Automorphisms of pro-objects

Question

Let $C$ be a small category and let $Pro(C)$ denote its pro-completion. Is it then true that $Aut(X) \cong \varprojlim_{i \in I} Aut(X_i)$ for all objects $X := \{X_i\}_{i \in I} \in Pro(C)$ ? What about when $C$ is a Galois category ?

Answer 1

It is not the case. Take $X=\mathbb{Z} \cup \{\frac{+}{-}\infty\}$ a two point compactification of $\mathbb{Z}$.

You can write it as the limit $\varprojlim \limits_{n \in \mathbb{N}} \{-n ,\cdots ,n\}$, where the transition map from $\{-m, \cdots ,m\} $ to $\{-n,\cdots , n\}$ sends $k$ to $-n$ if $k<-n$, to $n$ if $k>n$ and to itself otherwise.

Take $f \in Aut(X)$ the translation by $1$. Then you cannot decompose it as a limit of automorphisms on $[-n,n]$, since $n-1$ would have to be sent to $n$ and the same goes for $n$, so resulting projection of $f$ would not be injective.

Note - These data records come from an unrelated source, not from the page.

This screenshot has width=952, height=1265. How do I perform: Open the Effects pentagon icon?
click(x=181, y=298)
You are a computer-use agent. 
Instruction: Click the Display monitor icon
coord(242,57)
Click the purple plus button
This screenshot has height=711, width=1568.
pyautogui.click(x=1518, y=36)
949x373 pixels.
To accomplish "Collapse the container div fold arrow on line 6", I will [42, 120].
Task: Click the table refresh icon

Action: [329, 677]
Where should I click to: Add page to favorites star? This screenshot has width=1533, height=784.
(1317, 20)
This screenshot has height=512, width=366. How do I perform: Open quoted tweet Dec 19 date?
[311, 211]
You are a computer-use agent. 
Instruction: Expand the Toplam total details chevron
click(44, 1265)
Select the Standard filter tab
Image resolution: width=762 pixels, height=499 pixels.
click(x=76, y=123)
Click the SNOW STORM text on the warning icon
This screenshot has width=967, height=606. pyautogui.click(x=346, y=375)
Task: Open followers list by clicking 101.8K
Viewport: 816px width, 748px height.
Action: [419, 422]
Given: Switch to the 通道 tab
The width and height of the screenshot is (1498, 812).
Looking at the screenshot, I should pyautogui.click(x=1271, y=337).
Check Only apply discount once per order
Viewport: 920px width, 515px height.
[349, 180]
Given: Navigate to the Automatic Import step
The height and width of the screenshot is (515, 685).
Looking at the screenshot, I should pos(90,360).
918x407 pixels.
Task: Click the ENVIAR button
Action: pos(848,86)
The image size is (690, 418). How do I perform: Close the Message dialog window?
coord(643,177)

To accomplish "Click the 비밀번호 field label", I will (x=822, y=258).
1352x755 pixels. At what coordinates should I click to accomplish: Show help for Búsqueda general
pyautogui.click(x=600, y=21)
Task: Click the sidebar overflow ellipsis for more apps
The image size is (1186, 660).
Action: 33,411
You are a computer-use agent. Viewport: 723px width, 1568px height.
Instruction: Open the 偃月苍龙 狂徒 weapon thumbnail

If we however assume that $Aut(X)$ is a profinite group for its open compact topology on $X$, then you can find some family $X_i$ such that $X \cong\varprojlim \limits_{i \in I} X_i$ and such that $Aut(X)\cong \varprojlim \limits_{i \in I} Aut(X_i)$, but it is not true for every choice of finite sets.